◆ Required work
Rewrite the data as a Markdown table with the columns Row and Text, starting with the line that contains "Click the golden" and going on through the line that contains "click(x=191, y=371)", both included. Number each line in the Row column and leave out any blank lines.

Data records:
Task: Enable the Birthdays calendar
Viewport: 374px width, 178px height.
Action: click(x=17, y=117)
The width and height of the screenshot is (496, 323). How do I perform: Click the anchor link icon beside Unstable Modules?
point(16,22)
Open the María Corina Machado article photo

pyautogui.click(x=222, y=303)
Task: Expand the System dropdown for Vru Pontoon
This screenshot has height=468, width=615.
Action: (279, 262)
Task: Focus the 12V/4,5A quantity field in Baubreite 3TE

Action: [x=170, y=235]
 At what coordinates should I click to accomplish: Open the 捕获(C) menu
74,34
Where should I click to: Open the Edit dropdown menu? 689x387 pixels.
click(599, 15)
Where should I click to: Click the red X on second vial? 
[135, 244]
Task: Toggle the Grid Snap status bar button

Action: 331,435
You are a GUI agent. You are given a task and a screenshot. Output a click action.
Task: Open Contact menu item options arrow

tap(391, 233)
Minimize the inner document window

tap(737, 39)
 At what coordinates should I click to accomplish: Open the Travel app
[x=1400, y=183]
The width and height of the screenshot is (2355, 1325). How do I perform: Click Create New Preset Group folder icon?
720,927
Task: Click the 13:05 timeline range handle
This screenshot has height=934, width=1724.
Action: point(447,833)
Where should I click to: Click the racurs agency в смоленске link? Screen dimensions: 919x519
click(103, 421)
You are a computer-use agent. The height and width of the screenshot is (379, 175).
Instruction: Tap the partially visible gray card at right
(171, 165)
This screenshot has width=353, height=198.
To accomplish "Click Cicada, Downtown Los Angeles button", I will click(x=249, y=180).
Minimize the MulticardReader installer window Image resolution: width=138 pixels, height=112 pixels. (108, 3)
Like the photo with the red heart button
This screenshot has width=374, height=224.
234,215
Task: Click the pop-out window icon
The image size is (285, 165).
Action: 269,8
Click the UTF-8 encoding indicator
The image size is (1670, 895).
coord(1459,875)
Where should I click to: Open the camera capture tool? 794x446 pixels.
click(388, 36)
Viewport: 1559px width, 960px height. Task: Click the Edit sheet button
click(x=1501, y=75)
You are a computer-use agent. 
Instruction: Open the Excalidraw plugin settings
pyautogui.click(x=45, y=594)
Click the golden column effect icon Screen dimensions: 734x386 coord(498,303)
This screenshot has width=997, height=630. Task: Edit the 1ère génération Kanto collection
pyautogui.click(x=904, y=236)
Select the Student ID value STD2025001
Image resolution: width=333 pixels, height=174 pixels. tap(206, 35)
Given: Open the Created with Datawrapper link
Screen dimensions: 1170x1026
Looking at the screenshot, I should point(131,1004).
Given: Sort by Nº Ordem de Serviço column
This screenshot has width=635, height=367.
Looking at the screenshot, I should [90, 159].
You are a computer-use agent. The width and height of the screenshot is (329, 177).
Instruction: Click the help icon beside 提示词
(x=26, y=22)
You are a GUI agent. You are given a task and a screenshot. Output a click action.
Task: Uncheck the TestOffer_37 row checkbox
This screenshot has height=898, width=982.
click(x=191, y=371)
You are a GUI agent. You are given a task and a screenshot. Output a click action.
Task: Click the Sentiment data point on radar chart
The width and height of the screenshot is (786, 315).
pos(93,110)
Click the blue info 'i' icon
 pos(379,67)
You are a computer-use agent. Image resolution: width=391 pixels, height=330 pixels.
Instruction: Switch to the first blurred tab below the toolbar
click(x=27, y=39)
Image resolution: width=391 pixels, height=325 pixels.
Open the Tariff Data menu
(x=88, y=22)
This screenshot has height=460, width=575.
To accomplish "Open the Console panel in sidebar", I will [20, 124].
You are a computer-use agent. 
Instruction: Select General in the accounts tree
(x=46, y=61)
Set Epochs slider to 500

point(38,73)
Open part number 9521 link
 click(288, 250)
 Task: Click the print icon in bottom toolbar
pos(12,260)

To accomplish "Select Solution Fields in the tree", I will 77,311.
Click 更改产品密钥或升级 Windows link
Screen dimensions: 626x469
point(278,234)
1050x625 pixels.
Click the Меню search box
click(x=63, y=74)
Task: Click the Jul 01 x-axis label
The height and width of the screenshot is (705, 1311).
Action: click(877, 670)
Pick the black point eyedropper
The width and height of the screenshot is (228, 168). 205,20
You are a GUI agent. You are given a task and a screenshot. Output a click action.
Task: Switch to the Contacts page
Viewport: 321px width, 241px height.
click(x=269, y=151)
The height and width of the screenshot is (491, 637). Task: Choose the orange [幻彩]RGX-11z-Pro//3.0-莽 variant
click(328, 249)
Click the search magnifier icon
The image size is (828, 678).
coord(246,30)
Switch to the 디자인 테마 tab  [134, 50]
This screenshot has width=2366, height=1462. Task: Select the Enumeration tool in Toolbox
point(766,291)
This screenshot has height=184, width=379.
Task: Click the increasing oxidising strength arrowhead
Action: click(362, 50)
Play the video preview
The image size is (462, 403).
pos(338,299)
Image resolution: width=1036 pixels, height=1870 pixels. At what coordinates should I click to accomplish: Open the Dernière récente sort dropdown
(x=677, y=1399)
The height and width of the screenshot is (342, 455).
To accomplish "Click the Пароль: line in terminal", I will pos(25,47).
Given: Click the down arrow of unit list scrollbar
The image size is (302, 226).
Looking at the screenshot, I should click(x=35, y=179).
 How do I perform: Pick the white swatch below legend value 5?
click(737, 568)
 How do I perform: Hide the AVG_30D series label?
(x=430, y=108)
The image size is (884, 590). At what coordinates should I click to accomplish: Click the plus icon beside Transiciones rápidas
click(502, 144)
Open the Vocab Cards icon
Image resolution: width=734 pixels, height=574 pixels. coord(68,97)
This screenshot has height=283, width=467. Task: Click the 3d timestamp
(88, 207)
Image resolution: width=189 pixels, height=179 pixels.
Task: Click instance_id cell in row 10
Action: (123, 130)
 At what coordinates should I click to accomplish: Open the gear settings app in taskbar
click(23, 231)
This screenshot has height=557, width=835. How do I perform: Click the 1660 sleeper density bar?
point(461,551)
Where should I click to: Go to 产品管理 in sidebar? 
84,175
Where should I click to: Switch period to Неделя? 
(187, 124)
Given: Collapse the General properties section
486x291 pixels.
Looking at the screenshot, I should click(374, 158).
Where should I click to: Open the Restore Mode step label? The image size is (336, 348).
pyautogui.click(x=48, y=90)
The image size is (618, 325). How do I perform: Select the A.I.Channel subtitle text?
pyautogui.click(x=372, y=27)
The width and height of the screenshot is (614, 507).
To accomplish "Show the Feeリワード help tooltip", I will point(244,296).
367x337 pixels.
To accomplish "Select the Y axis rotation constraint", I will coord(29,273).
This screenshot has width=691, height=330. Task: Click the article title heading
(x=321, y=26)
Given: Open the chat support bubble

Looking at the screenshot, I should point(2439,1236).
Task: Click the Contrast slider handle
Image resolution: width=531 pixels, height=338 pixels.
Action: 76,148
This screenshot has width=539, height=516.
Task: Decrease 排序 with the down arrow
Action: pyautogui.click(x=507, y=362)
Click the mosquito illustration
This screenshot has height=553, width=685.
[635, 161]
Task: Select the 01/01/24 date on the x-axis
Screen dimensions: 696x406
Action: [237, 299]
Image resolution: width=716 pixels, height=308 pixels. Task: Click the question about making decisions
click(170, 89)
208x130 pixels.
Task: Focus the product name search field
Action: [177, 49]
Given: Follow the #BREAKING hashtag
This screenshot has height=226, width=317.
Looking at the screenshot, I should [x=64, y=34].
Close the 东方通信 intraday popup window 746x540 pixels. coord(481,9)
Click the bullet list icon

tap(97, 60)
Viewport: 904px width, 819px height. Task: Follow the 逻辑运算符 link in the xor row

◆ Completed task
| Row | Text |
|---|---|
| 1 | Click the golden column effect icon Screen dimensions: 734x386 coord(498,303) |
| 2 | This screenshot has width=997, height=630. Task: Edit the 1ère génération Kanto collection |
| 3 | pyautogui.click(x=904, y=236) |
| 4 | Select the Student ID value STD2025001 |
| 5 | Image resolution: width=333 pixels, height=174 pixels. tap(206, 35) |
| 6 | Given: Open the Created with Datawrapper link |
| 7 | Screen dimensions: 1170x1026 |
| 8 | Looking at the screenshot, I should point(131,1004). |
| 9 | Given: Sort by Nº Ordem de Serviço column |
| 10 | This screenshot has width=635, height=367. |
| 11 | Looking at the screenshot, I should [90, 159]. |
| 12 | You are a computer-use agent. The width and height of the screenshot is (329, 177). |
| 13 | Instruction: Click the help icon beside 提示词 |
| 14 | (x=26, y=22) |
| 15 | You are a GUI agent. You are given a task and a screenshot. Output a click action. |
| 16 | Task: Uncheck the TestOffer_37 row checkbox |
| 17 | This screenshot has height=898, width=982. |
| 18 | click(x=191, y=371) |